__Input data__:

━━━━━━━━━━━━━━━━

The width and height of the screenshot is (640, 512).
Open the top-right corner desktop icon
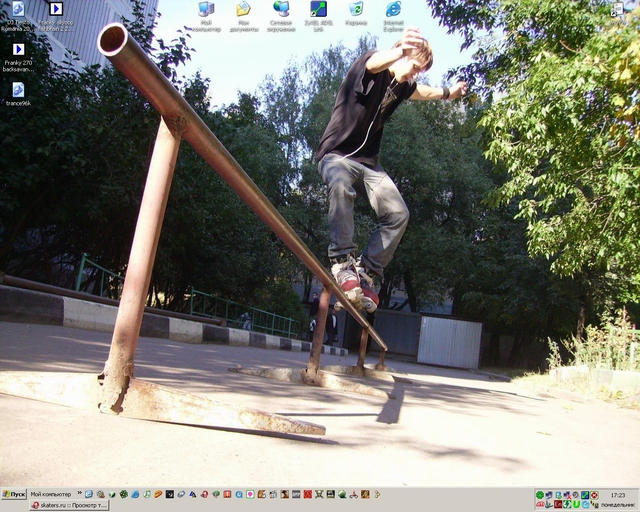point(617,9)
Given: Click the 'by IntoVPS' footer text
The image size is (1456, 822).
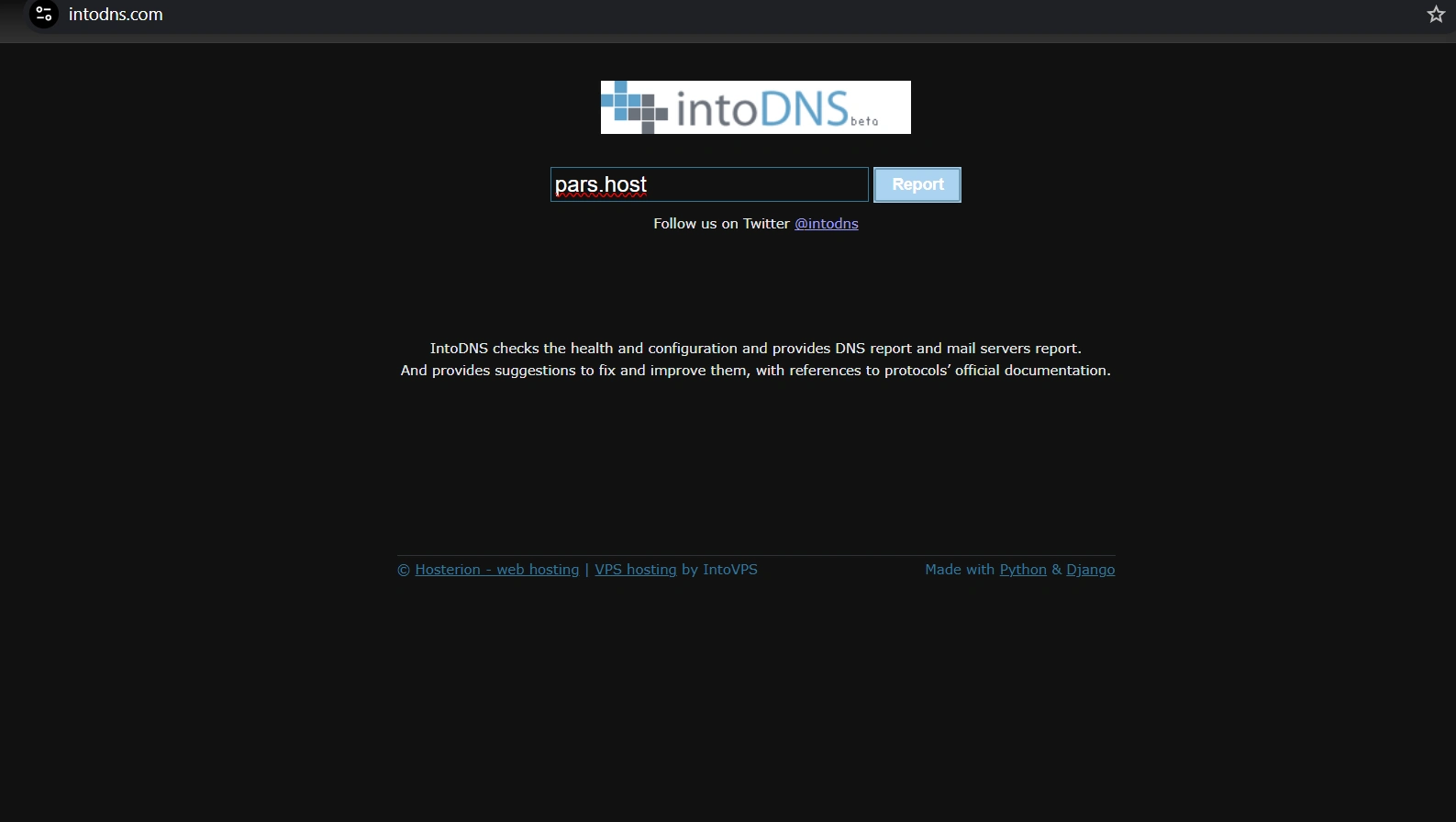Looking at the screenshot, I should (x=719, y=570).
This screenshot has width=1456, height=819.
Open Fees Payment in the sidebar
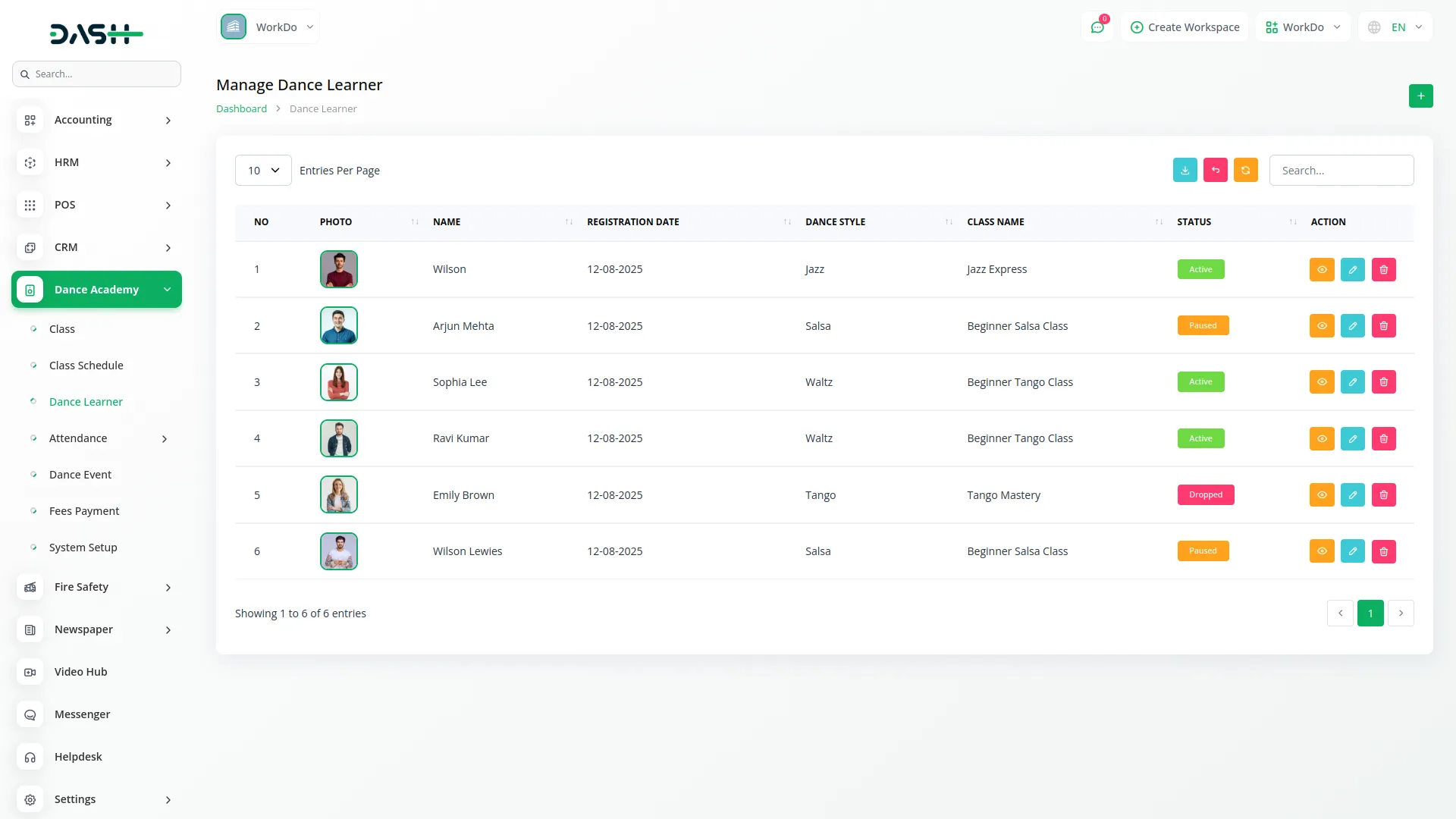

━━━━━━━━━━━━━━━━

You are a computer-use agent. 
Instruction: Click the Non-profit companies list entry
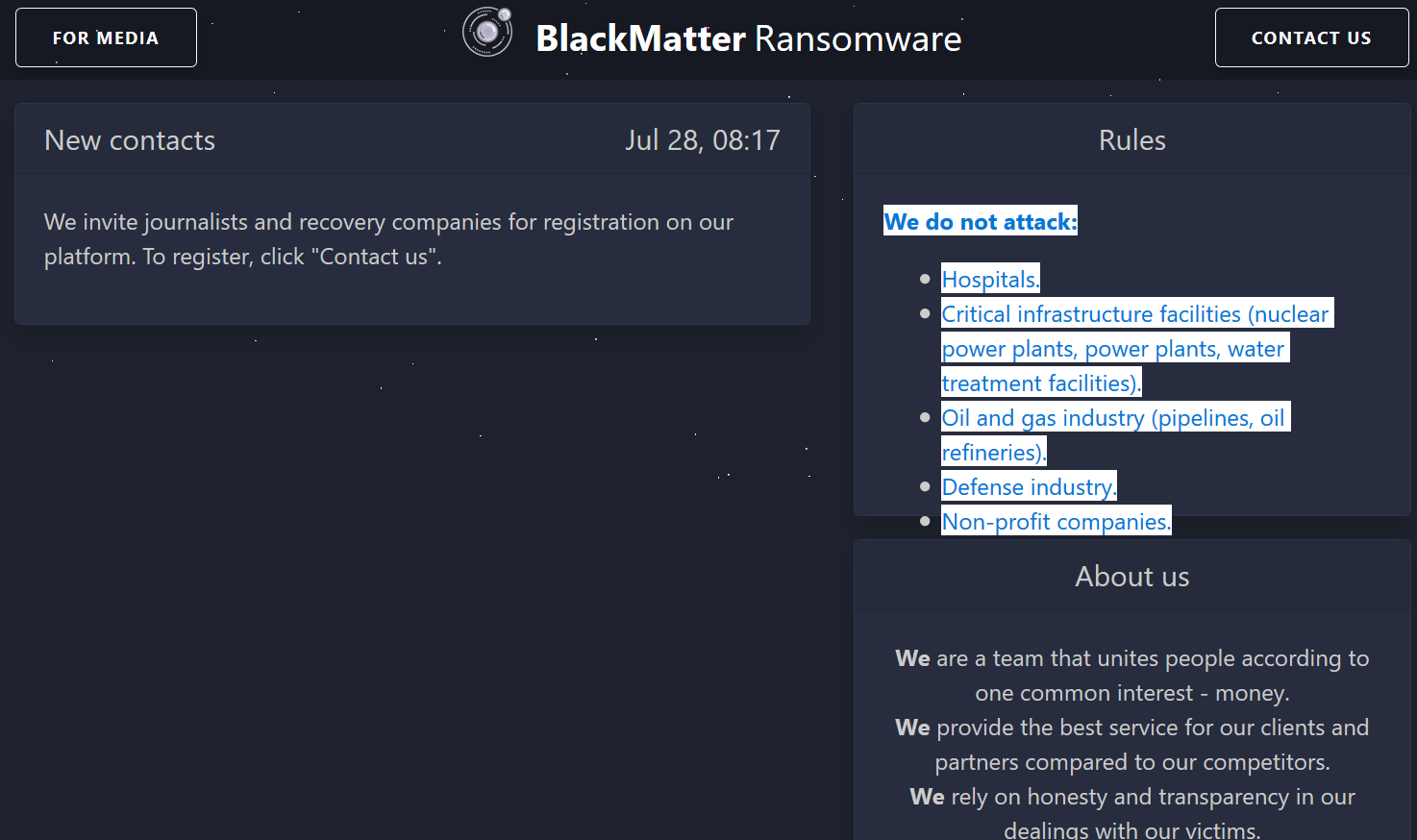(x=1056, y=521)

━━━━━━━━━━━━━━━━

__Exercise prompt__: Reproduce the stretch from the line containing "You are a computer-use agent." through the line containing "(x=1056, y=521)", both ends included, with the requests unchanged and each coordinate in the answers multiplied by 1.7 and rounded to the nearest whole number, halves rounded up. Omit the pictures from your output.

__In response__:
You are a computer-use agent. 
Instruction: Click the Non-profit companies list entry
(x=1795, y=886)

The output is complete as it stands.